Der hessische Ministerpräsident Volker Bouffier und der hessische Minister für Bundesangelegenheiten Michael Boddenberg haben sich Mitte Januar mit den Arbeitnehmervertretern sowie dem Vorstandsvorsitzenden der Lufthansa Cargo, Karl Ulrich Garnadt, über die Folgen eines Nachtflugverbots am Frankfurter Flughafen ausgetauscht. Dabei erklärten die Unternehmensvertreter vor allem die Ängste der Lufthansa Cargo und ihrer Mitarbeiter bei einem strikten Nachtflugverbot.

Im Rahmen des Gesprächs mit dem Ministerpräsidenten machte der Betriebsrat der Lufthansa Cargo noch einmal auf die Konsequenzen eines absoluten Nachtflugverbots am Flughafen Frankfurt aufmerksam. „Die Lufthansa Cargo braucht den Mix zwischen Frachtern und den Frachtkapazitäten an Bord der Passagiermaschinen. Ohne diesen Mix hat unser Geschäftsmodell in Frankfurt keine Zukunft. Unsere Mitarbeiter haben Angst um ihre Arbeitsplätze“, so der Vorsitzende des Betriebsrats, Ralf Müller.
Die Mitglieder des Betriebsrats des Bodenpersonals, die Personalvertretung des fliegenden Personals sowie der Vorstandsvorsitzende der Lufthansa Cargo betonten gegenüber Bouffier und Boddenberg erneut, dass der Flughafen Hahn keine Alternative für nächtliche Frachtflüge biete: Zu groß sei der Zeitverlust, wenn die Fracht mit Lkw zwischen Frankfurt und dem Flughafen Hahn befördert werden müsste. Die ökonomischen und ökologischen Auswirkungen seien angesichts Zehntausender zusätzlicher Lkw-Fahrten nicht zu verantworten, so Personalvertreter und Management von Deutschlands größter Frachtairline.

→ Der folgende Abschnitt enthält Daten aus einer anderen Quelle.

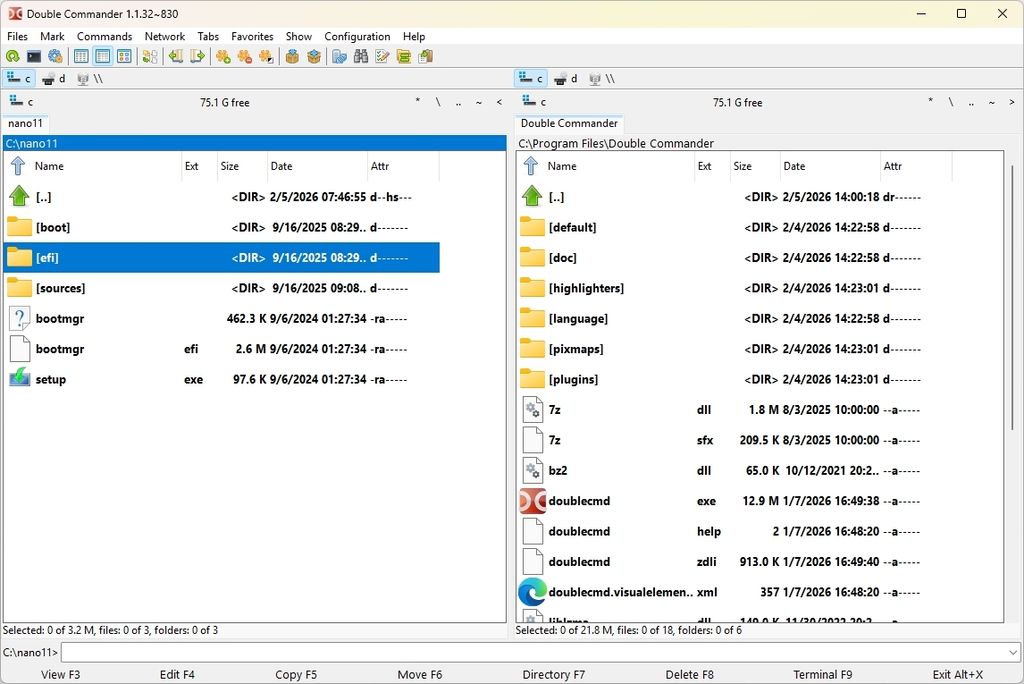Switch left panel to drive d

[54, 79]
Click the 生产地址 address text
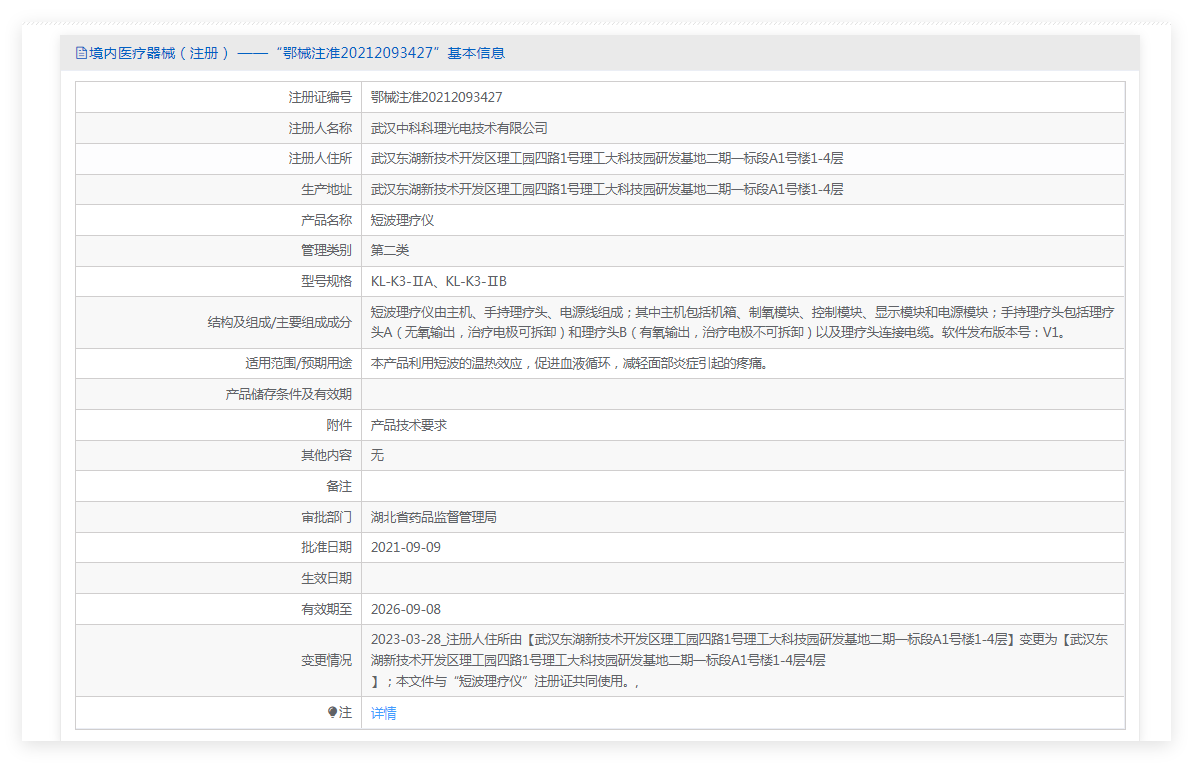Screen dimensions: 1193x763 pos(606,189)
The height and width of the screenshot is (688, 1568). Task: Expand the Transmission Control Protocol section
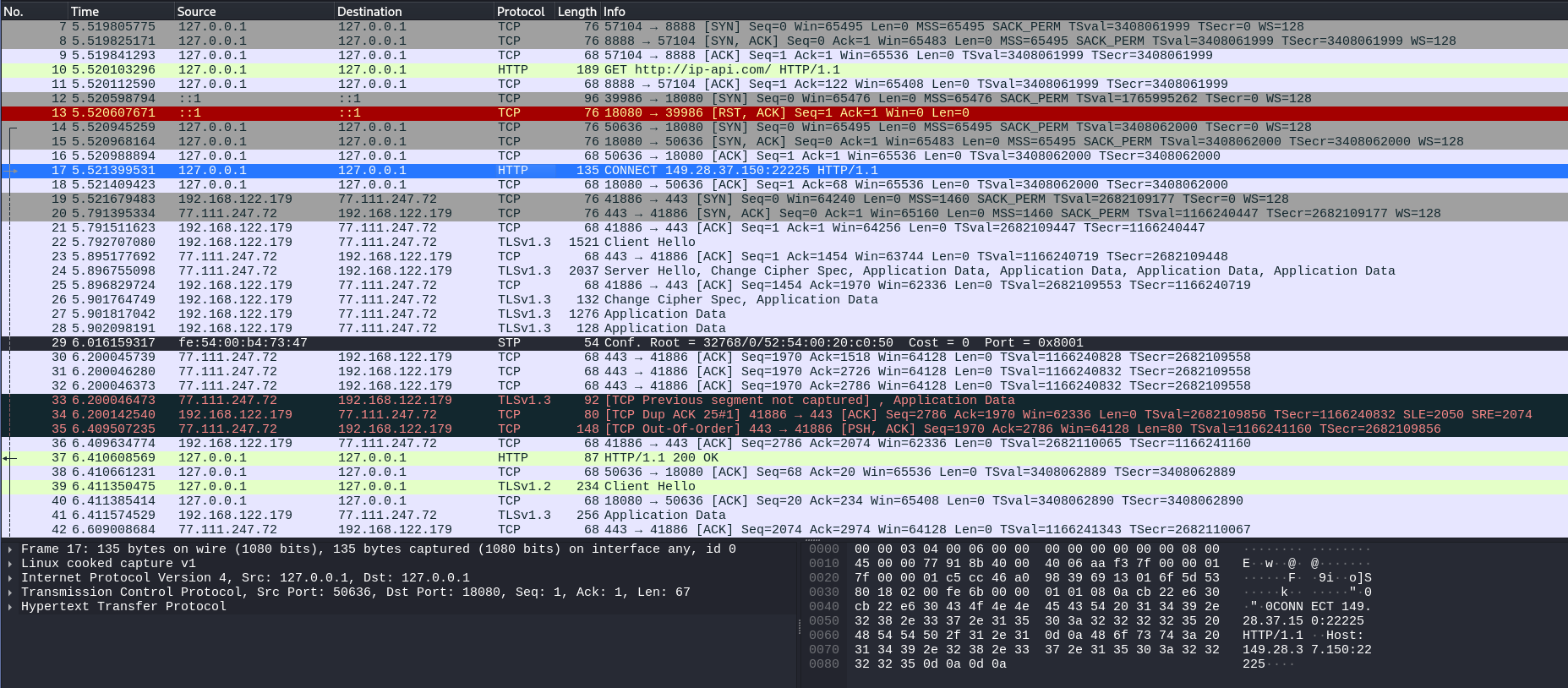[10, 592]
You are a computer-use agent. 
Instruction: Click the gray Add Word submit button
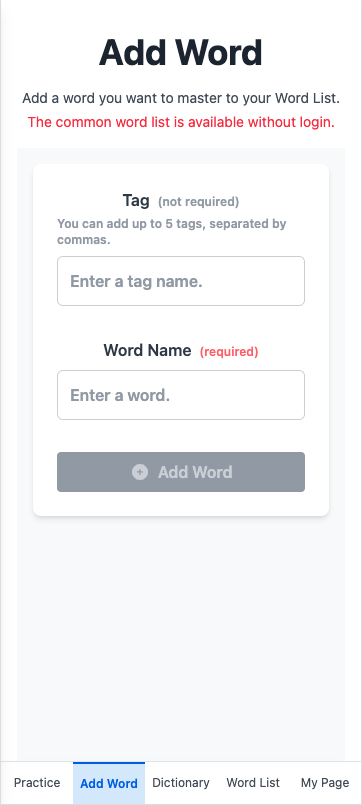(x=181, y=472)
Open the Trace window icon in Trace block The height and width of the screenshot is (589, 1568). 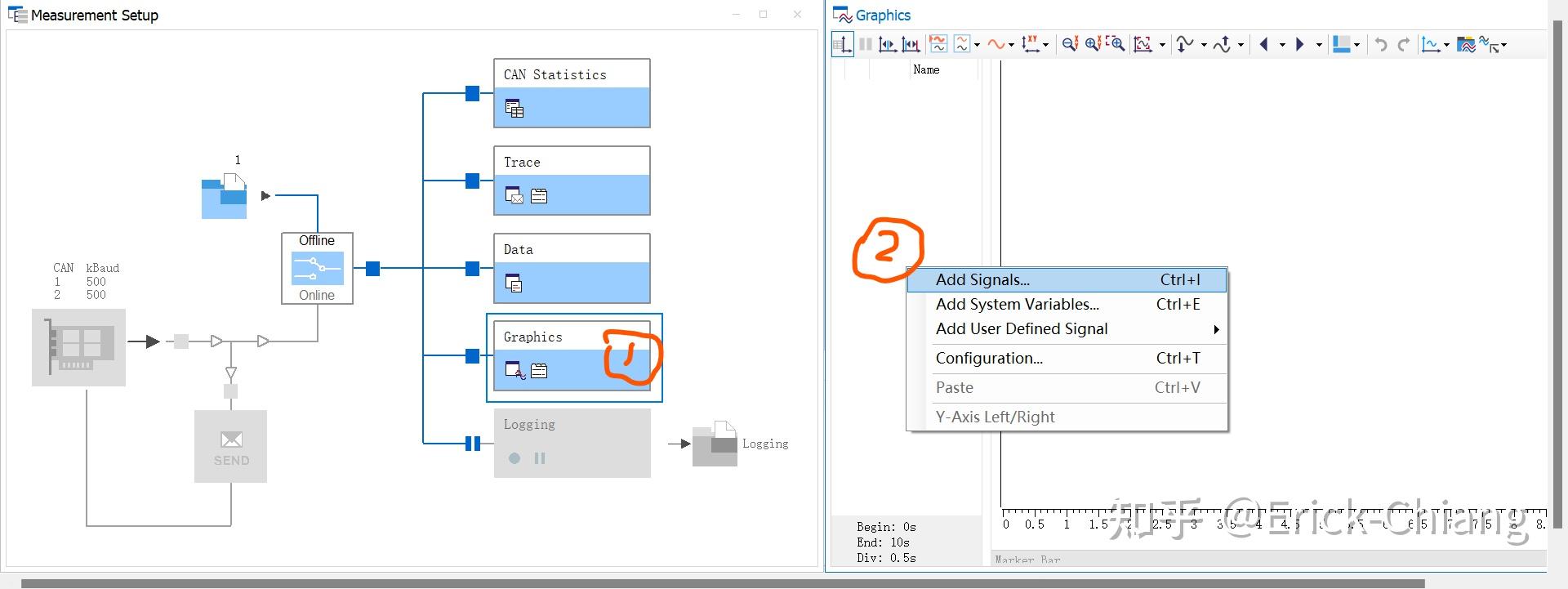pyautogui.click(x=514, y=195)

In dem Gespräch mit den Landespolitikern unterstrichen die Cargo-Lufthanseaten, dass für eine globalisierte Produktion eine Just-in-time-Belieferung, auch in der Nacht, unverzichtbar sei. Entscheidend sei bei vielen Transporten der sogenannte Nachtsprung, bei dem die Zeitverschiebung ausgenutzt wird. Eine Sendung von Europa in die USA kann so über Nacht befördert werden und steht dem Empfänger am frühen Morgen des nächsten Arbeitstags zur Verfügung.
Arbeitnehmervertreter und Vorstand betonten die Bedeutung des Frankfurter Flughafens als eines der wichtigsten Luftfrachtdrehkreuze der Welt. „Ein Nachtflugverbot würde den Standort Rhein-Main erheblich schwächen. Es ist zu erwarten, dass viele Produktions- und Logistikunternehmen ihre Aktivitäten ins europäische Ausland verlagern“, sagte der Vorstandsvorsitzende der Lufthansa Cargo. Die Auswirkungen für die Beschäftigten wären immens. Gerade in der Luftfrachtindustrie und auch bei Lufthansa Cargo arbeiteten viele Menschen, deren Ausbildung es ihnen nicht erlaube, ohne Weiteres einen neuen Arbeitsplatz in einer anderen Branche zu finden.
Abschließend machten alle Beteiligten deutlich, dass es gelingen müsse, eine für alle Beteiligten vertretbare Lösung zu finden. Dabei gelte es, die Lärmbelastung weiter zu reduzieren und so den Interessen der vom Lärm betroffenen Bürgerinnen und Bürger Rechnung zu tragen.